Restating every entry exactly is the whole task.
─── Records to use ───
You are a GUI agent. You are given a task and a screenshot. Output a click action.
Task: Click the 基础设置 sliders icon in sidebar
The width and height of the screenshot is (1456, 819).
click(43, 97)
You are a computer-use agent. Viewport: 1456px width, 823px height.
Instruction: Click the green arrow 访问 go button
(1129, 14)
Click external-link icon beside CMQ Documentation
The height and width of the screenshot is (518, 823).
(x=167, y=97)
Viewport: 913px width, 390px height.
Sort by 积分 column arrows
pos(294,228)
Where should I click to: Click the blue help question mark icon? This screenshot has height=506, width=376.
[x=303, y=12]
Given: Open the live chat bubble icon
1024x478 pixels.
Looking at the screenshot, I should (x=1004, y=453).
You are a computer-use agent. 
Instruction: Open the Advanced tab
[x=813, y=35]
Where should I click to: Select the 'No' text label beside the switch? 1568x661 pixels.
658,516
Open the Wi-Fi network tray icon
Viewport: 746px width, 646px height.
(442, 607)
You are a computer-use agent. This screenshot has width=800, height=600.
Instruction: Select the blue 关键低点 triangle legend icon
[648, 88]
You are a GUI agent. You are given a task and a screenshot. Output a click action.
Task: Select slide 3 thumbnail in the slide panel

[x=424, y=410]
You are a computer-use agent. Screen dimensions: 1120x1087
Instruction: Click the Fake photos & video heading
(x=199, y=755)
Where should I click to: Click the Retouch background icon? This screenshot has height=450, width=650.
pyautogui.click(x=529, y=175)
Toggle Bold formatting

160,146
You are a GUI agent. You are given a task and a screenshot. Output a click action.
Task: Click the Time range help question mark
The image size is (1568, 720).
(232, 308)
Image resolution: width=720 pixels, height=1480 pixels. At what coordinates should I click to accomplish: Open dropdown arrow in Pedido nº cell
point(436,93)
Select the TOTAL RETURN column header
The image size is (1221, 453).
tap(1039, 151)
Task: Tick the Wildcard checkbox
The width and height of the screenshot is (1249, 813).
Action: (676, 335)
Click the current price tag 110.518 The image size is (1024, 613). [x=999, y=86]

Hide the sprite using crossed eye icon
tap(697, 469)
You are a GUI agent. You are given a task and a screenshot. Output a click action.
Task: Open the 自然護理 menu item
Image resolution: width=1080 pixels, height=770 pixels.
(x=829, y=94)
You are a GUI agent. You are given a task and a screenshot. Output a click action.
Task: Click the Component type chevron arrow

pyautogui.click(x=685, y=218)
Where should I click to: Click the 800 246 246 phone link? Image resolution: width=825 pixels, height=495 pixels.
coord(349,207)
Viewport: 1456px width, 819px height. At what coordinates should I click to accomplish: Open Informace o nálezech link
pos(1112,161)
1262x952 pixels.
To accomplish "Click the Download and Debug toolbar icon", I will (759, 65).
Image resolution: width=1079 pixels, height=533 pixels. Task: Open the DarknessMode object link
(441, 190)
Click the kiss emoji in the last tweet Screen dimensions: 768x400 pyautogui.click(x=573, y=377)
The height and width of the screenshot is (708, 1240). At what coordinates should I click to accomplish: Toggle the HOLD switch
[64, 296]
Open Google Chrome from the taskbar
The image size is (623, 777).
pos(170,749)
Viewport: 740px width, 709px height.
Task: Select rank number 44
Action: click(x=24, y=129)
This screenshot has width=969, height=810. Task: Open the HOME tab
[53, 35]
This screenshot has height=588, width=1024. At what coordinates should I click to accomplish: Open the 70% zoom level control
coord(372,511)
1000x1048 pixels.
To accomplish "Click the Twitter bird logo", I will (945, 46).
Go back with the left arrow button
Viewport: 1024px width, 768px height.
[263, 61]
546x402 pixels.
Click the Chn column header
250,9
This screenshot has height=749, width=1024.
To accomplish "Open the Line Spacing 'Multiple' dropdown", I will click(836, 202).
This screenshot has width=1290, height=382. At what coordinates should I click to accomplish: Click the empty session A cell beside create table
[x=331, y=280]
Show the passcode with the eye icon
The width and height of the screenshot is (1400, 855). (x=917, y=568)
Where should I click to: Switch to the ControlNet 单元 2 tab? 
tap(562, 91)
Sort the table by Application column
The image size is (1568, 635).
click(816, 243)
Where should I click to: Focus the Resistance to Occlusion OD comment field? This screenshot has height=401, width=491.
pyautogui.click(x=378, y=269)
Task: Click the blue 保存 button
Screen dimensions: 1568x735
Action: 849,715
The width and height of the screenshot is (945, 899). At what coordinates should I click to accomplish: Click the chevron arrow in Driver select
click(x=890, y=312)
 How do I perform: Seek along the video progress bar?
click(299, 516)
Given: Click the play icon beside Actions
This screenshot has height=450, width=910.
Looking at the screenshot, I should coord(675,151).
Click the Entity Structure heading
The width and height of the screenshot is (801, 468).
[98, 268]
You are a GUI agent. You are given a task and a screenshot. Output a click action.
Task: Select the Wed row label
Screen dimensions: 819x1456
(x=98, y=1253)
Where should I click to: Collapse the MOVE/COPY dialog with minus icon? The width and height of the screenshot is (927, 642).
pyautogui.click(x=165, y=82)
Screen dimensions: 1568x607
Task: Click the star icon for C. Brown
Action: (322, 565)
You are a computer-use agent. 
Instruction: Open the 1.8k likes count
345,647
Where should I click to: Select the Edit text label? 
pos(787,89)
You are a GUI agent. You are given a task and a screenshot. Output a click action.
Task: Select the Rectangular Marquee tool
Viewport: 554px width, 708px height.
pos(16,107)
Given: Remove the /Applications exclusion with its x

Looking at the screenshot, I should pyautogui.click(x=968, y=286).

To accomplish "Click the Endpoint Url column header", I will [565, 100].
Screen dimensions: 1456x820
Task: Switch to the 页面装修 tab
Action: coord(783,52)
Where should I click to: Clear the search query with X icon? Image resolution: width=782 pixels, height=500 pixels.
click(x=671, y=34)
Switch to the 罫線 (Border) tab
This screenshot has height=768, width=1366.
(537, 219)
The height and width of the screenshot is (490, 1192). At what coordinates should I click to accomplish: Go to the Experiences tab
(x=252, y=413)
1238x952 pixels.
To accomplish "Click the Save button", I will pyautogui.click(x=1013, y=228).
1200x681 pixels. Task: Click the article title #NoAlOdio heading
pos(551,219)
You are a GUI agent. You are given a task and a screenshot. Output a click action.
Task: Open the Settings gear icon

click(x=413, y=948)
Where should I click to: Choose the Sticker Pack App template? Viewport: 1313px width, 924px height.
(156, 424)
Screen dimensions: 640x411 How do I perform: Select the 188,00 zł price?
───
● **Answer for the task**
You are a GUI agent. You are given a task and a screenshot. Output a click action.
Task: Click the 基础设置 sliders icon in sidebar
The width and height of the screenshot is (1456, 819).
click(43, 97)
You are a computer-use agent. Viewport: 1456px width, 823px height.
Instruction: Click the green arrow 访问 go button
(1129, 14)
Click external-link icon beside CMQ Documentation
The height and width of the screenshot is (518, 823).
(x=167, y=97)
Viewport: 913px width, 390px height.
Sort by 积分 column arrows
pos(294,228)
Where should I click to: Click the blue help question mark icon? This screenshot has height=506, width=376.
[x=303, y=12]
Given: Open the live chat bubble icon
1024x478 pixels.
Looking at the screenshot, I should (x=1004, y=453).
You are a computer-use agent. 
Instruction: Open the Advanced tab
[x=813, y=35]
Where should I click to: Select the 'No' text label beside the switch? 1568x661 pixels.
658,516
Open the Wi-Fi network tray icon
Viewport: 746px width, 646px height.
(442, 607)
You are a computer-use agent. This screenshot has width=800, height=600.
Instruction: Select the blue 关键低点 triangle legend icon
[648, 88]
You are a GUI agent. You are given a task and a screenshot. Output a click action.
Task: Select slide 3 thumbnail in the slide panel

[x=424, y=410]
You are a computer-use agent. Screen dimensions: 1120x1087
Instruction: Click the Fake photos & video heading
(x=199, y=755)
Where should I click to: Click the Retouch background icon? This screenshot has height=450, width=650.
pyautogui.click(x=529, y=175)
Toggle Bold formatting

160,146
You are a GUI agent. You are given a task and a screenshot. Output a click action.
Task: Click the Time range help question mark
The image size is (1568, 720).
(232, 308)
Image resolution: width=720 pixels, height=1480 pixels. At what coordinates should I click to accomplish: Open dropdown arrow in Pedido nº cell
point(436,93)
Select the TOTAL RETURN column header
The image size is (1221, 453).
tap(1039, 151)
Task: Tick the Wildcard checkbox
The width and height of the screenshot is (1249, 813).
Action: (676, 335)
Click the current price tag 110.518 The image size is (1024, 613). [x=999, y=86]

Hide the sprite using crossed eye icon
tap(697, 469)
You are a GUI agent. You are given a task and a screenshot. Output a click action.
Task: Open the 自然護理 menu item
Image resolution: width=1080 pixels, height=770 pixels.
(x=829, y=94)
You are a GUI agent. You are given a task and a screenshot. Output a click action.
Task: Click the Component type chevron arrow

pyautogui.click(x=685, y=218)
Where should I click to: Click the 800 246 246 phone link? Image resolution: width=825 pixels, height=495 pixels.
coord(349,207)
Viewport: 1456px width, 819px height. At what coordinates should I click to accomplish: Open Informace o nálezech link
pos(1112,161)
1262x952 pixels.
To accomplish "Click the Download and Debug toolbar icon", I will (759, 65).
Image resolution: width=1079 pixels, height=533 pixels. Task: Open the DarknessMode object link
(441, 190)
Click the kiss emoji in the last tweet Screen dimensions: 768x400 pyautogui.click(x=573, y=377)
The height and width of the screenshot is (708, 1240). At what coordinates should I click to accomplish: Toggle the HOLD switch
[64, 296]
Open Google Chrome from the taskbar
The image size is (623, 777).
pos(170,749)
Viewport: 740px width, 709px height.
Task: Select rank number 44
Action: click(x=24, y=129)
This screenshot has width=969, height=810. Task: Open the HOME tab
[53, 35]
This screenshot has height=588, width=1024. At what coordinates should I click to accomplish: Open the 70% zoom level control
coord(372,511)
1000x1048 pixels.
To accomplish "Click the Twitter bird logo", I will (945, 46).
Go back with the left arrow button
Viewport: 1024px width, 768px height.
[263, 61]
546x402 pixels.
Click the Chn column header
250,9
This screenshot has height=749, width=1024.
To accomplish "Open the Line Spacing 'Multiple' dropdown", I will click(836, 202).
This screenshot has width=1290, height=382. At what coordinates should I click to accomplish: Click the empty session A cell beside create table
[x=331, y=280]
Show the passcode with the eye icon
The width and height of the screenshot is (1400, 855). (x=917, y=568)
Where should I click to: Switch to the ControlNet 单元 2 tab? 
tap(562, 91)
Sort the table by Application column
The image size is (1568, 635).
click(816, 243)
Where should I click to: Focus the Resistance to Occlusion OD comment field? This screenshot has height=401, width=491.
pyautogui.click(x=378, y=269)
Task: Click the blue 保存 button
Screen dimensions: 1568x735
Action: 849,715
The width and height of the screenshot is (945, 899). At what coordinates should I click to accomplish: Click the chevron arrow in Driver select
click(x=890, y=312)
 How do I perform: Seek along the video progress bar?
click(299, 516)
Given: Click the play icon beside Actions
This screenshot has height=450, width=910.
Looking at the screenshot, I should coord(675,151).
Click the Entity Structure heading
The width and height of the screenshot is (801, 468).
[98, 268]
You are a GUI agent. You are given a task and a screenshot. Output a click action.
Task: Select the Wed row label
Screen dimensions: 819x1456
(x=98, y=1253)
Where should I click to: Collapse the MOVE/COPY dialog with minus icon? The width and height of the screenshot is (927, 642).
pyautogui.click(x=165, y=82)
Screen dimensions: 1568x607
Task: Click the star icon for C. Brown
Action: (322, 565)
You are a computer-use agent. 
Instruction: Open the 1.8k likes count
345,647
Where should I click to: Select the Edit text label? 
pos(787,89)
You are a GUI agent. You are given a task and a screenshot. Output a click action.
Task: Select the Rectangular Marquee tool
Viewport: 554px width, 708px height.
pos(16,107)
Given: Remove the /Applications exclusion with its x

Looking at the screenshot, I should pyautogui.click(x=968, y=286).

To accomplish "Click the Endpoint Url column header", I will [565, 100].
Screen dimensions: 1456x820
Task: Switch to the 页面装修 tab
Action: coord(783,52)
Where should I click to: Clear the search query with X icon? Image resolution: width=782 pixels, height=500 pixels.
click(x=671, y=34)
Switch to the 罫線 (Border) tab
This screenshot has height=768, width=1366.
(537, 219)
The height and width of the screenshot is (490, 1192). At what coordinates should I click to accomplish: Go to the Experiences tab
(x=252, y=413)
1238x952 pixels.
To accomplish "Click the Save button", I will pyautogui.click(x=1013, y=228).
1200x681 pixels. Task: Click the article title #NoAlOdio heading
pos(551,219)
You are a GUI agent. You are given a task and a screenshot. Output a click action.
Task: Open the Settings gear icon

click(x=413, y=948)
Where should I click to: Choose the Sticker Pack App template? Viewport: 1313px width, 924px height.
(156, 424)
Screen dimensions: 640x411 How do I perform: Select the 188,00 zł price?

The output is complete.